The other thing to think about is anyone who would be at risk for macular edema. So, this medication does have a slight increased risk of macular edema, so anyone who has diabetes or a history of uveitis, it is recommended that the patient get an ophthalmologic exam.
And then the last thing to think about is pregnancy. So, this medication has not been studied in pregnancy. There is a little tiny bit of data, from a from an animal model that it might cause spontaneous abortion. We don’t really know if that’s the case or not in humans at all in any way, shape or form, but because of that, using it in pregnancy you know is not recommended, and that’s the same with the JAK inhibitor class as well.
Dr. Buch:
Thank you. And just changing direction a little bit, if we are to achieve even better mucosal healing, there is an indication for treatments that need to be added to either vedolizumab or ustekinumab?
Dr. Horst:
I think some of the great things about these newer biologics, which is a little bit different than anti-tumor necrosis factor therapy, is do we need to use immunomodulator therapy, and that would be like azathioprine or methotrexate. And, you know, a lot of the reason that we did that, where we’ve done that classically for anti-tumor necrosis factor therapy is that we’re, number one, trying to prevent immunogenicity because anti-tumor necrosis factor can have high rates of immunogenicity. Up to 1/3 of patients can develop antibodies to the drug, which makes it much less likely to work. And there is some synergistic data especially in Crohn’s disease that the medication—using azathioprine with, in particular, infliximab might have better rates of remission, and whether that’s from drug levels, you know, I think some of—some newer data may suggest that.

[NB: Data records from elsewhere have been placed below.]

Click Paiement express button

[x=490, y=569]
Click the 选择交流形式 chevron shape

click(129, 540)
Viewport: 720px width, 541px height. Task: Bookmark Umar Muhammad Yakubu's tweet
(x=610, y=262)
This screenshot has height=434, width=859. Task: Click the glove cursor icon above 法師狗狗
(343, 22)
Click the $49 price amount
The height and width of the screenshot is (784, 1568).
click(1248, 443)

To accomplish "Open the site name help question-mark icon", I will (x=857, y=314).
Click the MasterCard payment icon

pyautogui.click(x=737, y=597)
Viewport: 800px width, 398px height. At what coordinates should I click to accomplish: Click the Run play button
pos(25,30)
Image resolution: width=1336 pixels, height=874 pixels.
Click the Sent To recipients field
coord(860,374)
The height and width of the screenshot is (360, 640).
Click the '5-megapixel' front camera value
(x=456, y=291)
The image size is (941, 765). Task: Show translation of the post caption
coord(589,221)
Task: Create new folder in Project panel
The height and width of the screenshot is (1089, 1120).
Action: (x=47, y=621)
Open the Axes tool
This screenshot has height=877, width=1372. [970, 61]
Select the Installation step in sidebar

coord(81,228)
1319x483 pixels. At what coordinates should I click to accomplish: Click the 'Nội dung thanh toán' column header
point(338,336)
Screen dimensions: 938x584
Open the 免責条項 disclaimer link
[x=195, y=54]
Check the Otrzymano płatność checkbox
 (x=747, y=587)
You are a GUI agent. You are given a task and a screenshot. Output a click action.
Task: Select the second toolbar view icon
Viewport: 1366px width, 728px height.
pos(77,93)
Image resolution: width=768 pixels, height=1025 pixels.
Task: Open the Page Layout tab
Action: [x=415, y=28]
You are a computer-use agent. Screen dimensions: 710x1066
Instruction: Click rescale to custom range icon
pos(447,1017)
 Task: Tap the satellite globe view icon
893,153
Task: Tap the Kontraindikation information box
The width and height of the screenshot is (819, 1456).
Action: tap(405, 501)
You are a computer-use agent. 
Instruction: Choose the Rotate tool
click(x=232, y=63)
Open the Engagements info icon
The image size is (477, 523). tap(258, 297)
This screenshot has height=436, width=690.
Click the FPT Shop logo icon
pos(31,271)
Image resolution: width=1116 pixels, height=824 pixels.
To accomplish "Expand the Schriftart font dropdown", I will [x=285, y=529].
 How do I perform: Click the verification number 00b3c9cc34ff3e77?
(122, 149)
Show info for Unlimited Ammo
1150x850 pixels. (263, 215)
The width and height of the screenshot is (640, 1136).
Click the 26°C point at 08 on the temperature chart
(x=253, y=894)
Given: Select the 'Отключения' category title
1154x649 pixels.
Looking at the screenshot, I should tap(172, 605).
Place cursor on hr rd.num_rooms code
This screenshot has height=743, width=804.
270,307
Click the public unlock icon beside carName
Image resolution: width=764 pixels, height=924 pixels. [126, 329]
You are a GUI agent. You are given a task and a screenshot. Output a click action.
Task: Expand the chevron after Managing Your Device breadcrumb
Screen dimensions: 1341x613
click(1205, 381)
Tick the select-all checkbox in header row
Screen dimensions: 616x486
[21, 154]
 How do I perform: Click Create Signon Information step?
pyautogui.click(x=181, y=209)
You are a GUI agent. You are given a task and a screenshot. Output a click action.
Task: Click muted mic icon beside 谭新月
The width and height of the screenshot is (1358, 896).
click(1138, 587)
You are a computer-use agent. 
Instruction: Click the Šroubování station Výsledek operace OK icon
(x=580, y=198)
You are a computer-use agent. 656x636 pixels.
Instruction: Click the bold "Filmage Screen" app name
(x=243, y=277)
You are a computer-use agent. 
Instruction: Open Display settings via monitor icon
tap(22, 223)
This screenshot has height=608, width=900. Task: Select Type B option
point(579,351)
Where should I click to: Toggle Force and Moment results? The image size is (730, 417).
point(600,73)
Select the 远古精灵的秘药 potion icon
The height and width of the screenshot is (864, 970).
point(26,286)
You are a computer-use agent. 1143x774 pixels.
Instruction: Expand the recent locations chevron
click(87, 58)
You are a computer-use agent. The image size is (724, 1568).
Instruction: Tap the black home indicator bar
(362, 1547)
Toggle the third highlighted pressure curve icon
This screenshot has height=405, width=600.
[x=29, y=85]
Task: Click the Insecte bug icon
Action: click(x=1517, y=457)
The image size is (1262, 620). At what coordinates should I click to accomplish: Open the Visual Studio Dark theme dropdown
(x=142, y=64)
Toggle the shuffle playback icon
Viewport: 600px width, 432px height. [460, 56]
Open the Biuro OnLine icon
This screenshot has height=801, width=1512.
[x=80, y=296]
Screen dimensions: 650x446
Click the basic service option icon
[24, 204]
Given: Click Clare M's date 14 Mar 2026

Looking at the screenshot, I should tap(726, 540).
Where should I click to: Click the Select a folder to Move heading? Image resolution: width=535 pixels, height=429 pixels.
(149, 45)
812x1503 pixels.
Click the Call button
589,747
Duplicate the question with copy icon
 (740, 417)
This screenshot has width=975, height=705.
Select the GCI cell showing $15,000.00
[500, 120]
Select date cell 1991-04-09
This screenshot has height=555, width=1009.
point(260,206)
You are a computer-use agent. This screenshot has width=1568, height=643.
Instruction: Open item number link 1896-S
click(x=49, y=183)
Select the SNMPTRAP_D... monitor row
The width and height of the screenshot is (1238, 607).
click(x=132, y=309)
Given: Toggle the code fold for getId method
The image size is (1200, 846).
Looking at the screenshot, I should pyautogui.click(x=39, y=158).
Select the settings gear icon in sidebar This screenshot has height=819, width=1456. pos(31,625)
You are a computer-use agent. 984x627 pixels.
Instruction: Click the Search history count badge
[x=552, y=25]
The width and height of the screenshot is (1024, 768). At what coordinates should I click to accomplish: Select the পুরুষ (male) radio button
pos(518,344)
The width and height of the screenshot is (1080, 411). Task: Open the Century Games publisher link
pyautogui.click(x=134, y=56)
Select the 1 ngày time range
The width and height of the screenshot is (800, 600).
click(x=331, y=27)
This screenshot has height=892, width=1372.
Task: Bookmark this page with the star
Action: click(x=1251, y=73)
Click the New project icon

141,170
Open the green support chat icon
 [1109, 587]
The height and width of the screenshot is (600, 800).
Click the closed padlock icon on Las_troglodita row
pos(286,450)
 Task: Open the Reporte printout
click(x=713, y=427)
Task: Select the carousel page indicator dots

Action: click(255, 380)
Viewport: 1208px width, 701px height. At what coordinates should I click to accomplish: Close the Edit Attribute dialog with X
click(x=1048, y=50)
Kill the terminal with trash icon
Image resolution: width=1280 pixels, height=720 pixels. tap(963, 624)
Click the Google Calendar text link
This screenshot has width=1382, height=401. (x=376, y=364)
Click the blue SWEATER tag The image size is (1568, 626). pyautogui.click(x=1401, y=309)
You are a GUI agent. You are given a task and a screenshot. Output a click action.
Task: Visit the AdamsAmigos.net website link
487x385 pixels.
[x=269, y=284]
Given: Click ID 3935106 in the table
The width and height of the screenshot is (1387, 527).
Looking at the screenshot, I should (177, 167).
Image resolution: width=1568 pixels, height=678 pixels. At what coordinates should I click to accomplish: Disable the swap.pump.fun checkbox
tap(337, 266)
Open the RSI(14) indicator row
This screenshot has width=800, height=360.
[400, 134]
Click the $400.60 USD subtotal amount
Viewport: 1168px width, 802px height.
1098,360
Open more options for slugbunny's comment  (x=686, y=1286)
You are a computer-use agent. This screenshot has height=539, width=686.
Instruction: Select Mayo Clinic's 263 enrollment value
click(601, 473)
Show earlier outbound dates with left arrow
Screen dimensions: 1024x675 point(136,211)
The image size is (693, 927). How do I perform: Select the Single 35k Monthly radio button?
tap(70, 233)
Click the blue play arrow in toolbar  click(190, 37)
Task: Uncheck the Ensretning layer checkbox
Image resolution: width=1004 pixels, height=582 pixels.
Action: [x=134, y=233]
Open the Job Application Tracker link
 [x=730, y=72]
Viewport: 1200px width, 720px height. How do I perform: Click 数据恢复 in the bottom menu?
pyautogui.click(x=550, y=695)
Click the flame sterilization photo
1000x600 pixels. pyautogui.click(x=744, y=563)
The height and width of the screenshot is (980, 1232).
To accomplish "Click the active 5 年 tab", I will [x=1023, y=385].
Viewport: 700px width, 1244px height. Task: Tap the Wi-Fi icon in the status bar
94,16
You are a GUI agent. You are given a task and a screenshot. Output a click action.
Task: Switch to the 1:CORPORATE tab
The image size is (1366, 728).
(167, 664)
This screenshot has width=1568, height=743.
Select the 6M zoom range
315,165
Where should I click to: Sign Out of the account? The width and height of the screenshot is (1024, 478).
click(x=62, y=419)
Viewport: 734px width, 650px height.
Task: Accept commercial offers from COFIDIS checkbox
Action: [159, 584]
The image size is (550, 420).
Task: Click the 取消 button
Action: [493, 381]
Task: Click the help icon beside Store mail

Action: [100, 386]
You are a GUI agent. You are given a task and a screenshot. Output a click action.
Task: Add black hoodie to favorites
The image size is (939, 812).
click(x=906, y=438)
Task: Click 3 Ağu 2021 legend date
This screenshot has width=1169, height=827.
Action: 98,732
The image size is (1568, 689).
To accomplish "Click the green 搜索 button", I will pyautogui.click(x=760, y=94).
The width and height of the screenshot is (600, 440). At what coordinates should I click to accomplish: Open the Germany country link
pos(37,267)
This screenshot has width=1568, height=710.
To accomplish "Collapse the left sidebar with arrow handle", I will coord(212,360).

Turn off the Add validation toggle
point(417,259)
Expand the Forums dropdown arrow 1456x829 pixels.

But with these newer medications, they have very low rates of immunogenicity, less than 5 percent in both of these drugs, and so, for me, using immunomodulator therapy and that quote “combo” therapy with these newer biologics is probably not as necessary. And there is one review that sort of collated some of this data together and really found that in patients who are on immunomodulator therapy compared to those who aren’t and on these newer biologics, there was really no differential improvement in rates of response or remission, so in those medications, I’m really trying to use them by themselves.
Dr. Buch:
Thank you. And before we close, Dr. Horst, are there any other thoughts you’d like to share with our audience today?
Dr. Horst:
I think one of the big takeaways for me when I think about a patient who has ulcerative colitis, and I kind of alluded to this earlier, is I think it’s important not to just think about them when they’re sitting in front of you with current symptoms, but think about them as in a larger picture. So, if they really have risk factors for having severe ulcerative colitis, meaning high risk of colectomy, those are the patients that you really need to think about treating early and treating aggressively. So, if they’re young, they’ve been hospitalized, they have severe disease on their endoscopy, they have high CRP, low albumin, you know, those people, they may feel okay when they’re sitting in front of you right at that moment, but you need to think about them and what their disease is going to look like 5 to 10 years down the line.
Dr. Buch:
Thank you. This was an excellent discussion on ulcerative colitis. I want to thank my guest, Dr. Sara Horst, for sharing her insights. Dr. Horst, thanks so much for joining us today.
Dr. Horst:
Thank you so much. It’s been a pleasure.